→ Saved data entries
☆ ☆ ☆ ☆

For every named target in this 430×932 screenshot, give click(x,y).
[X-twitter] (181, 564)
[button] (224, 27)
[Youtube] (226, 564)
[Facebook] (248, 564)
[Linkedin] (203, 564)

☆ ☆ ☆ ☆

→ TASK REQUIREMENTS
Print out the complete data above, character for character.

→ RESPONSE TO THIS TASK
For every named target in this 430×932 screenshot, give click(x,y).
[X-twitter] (181, 564)
[button] (224, 27)
[Youtube] (226, 564)
[Facebook] (248, 564)
[Linkedin] (203, 564)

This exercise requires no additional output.